Southwest Airlines chief operations officer Andrew Watterson will tell lawmakers on Thursday that operational missteps led to the holiday travel debacle that led to more than 16,000 flight cancellations and millions of passengers getting stranded.
“We messed up,” Watterson will tell the U.S. Senate Committee on Commerce, Science, and Transportation in a hearing on Thursday, according to his prepared testimony. “In hindsight, we did not have enough winter operational resilience.”
The holiday flight meltdown sparked outrage among customers as well as investigations from lawmakers and transportation regulators. Watterson described a series of snowballing problems, starting with a winter storm that was worse than they had expected and exacerbated by operational shortfalls.
“It became clear that, with the storm severely disrupting our Denver and Chicago Midway stations concurrently, we did not have enough resiliency in our operation for the severe effect this winter event had on us,” Watterson said in his remarks.

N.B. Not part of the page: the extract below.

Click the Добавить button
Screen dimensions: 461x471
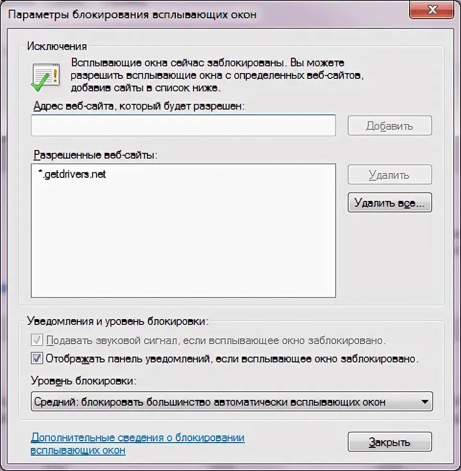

The Southwest executive said the company plans to invest $1.3 billion in upgrading and maintaining its computer systems this year and that it has spent “hundreds of millions” of dollars in refunds and reimbursements.
“An apology alone, no matter how heartfelt or how often stated, would not suffice to make things right,” Watterson said.
Crew scheduling errors
The company was forced to cancel almost all flights out of Denver, the airport from which it has the most flights, from the evening of December 21 through December 23, and also in Chicago Midway, its second largest airport, from December 22 to December 23.

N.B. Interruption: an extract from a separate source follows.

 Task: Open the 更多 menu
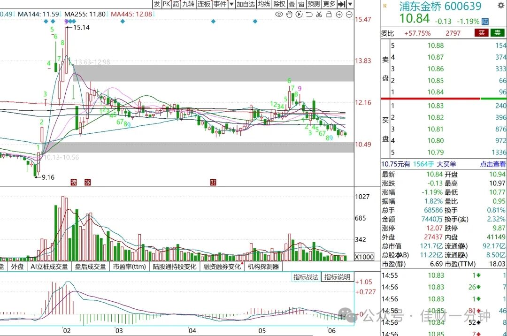click(x=329, y=4)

But because the carrier’s flight staff are assigned three-day work periods, many crews in Denver and Chicago couldn’t complete their shifts, leaving “subsequent flights in their schedule uncovered,” Watterson said.

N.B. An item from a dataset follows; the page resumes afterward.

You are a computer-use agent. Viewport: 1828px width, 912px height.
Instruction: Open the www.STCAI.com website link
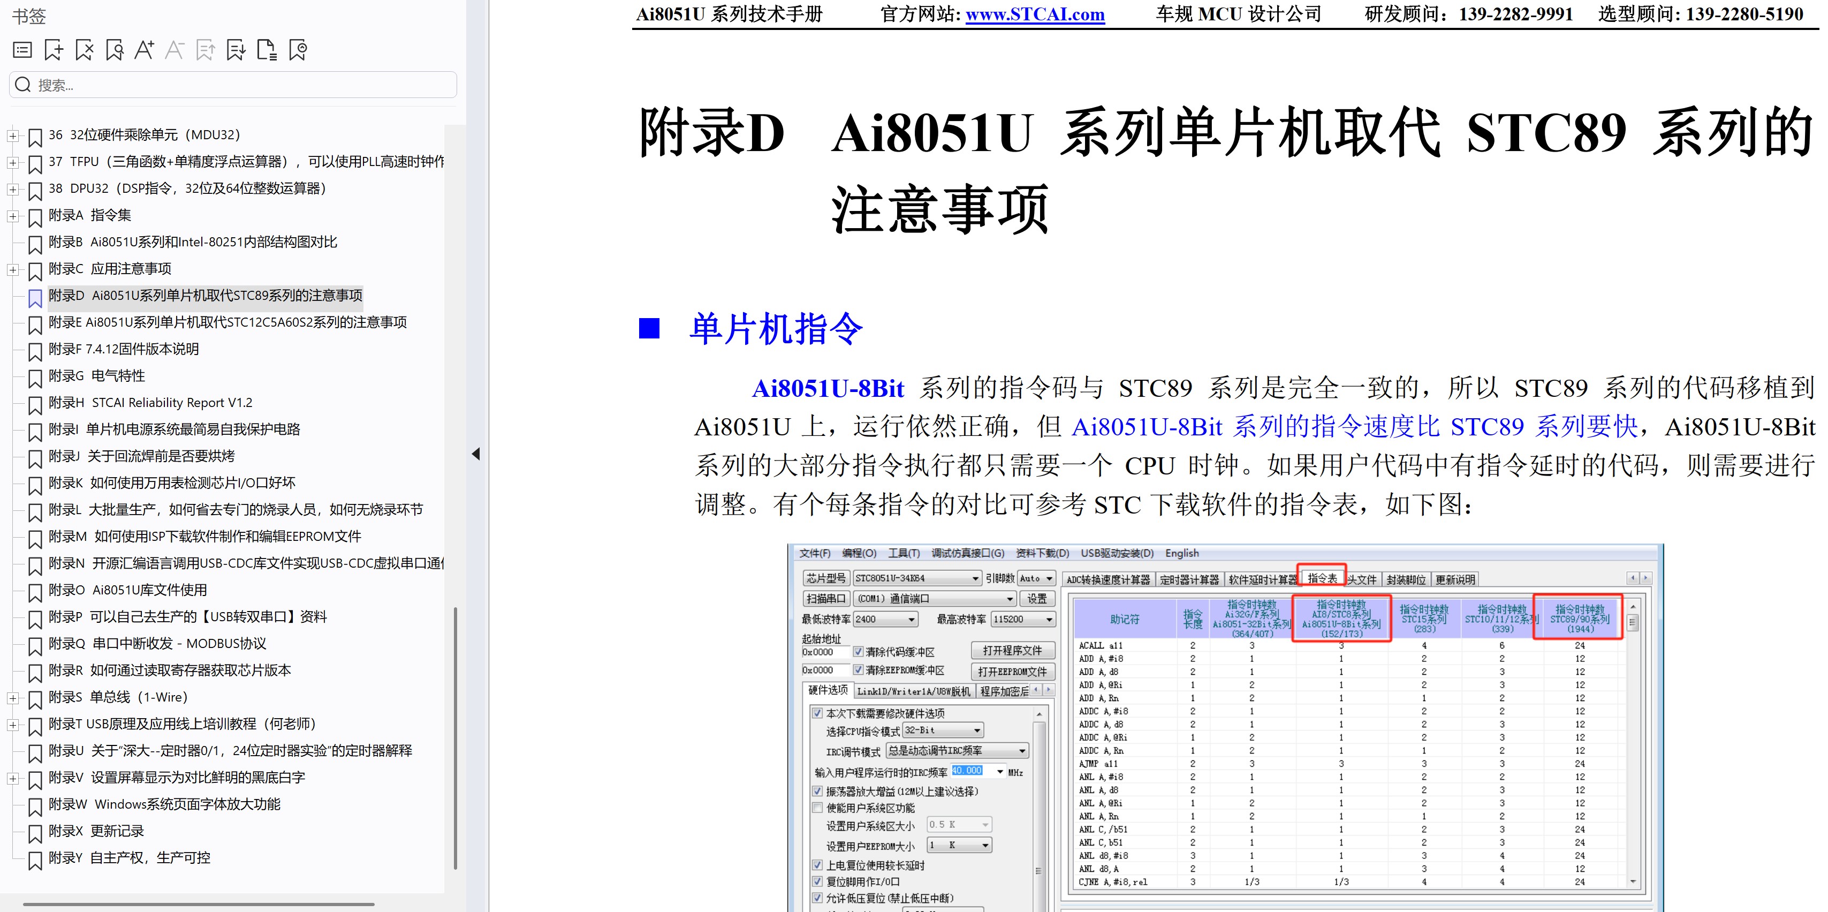1035,14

“With such a large percentage of flights cancelled, for such a long duration, in Denver and Chicago especially, the Southwest Airlines Crew Network was under severe stress as we entered December 24th,” he added.
The travel disruptions contributed to a fourth-quarter loss of $220 million for Southwest, and also could hit the airline’s first-quarter results.
Meanwhile, a group of senators wants to enact passenger protections after the holiday flight cancellations from Southwest and others, which would force airlines to compensate flyers during airline-caused delays and cancellations.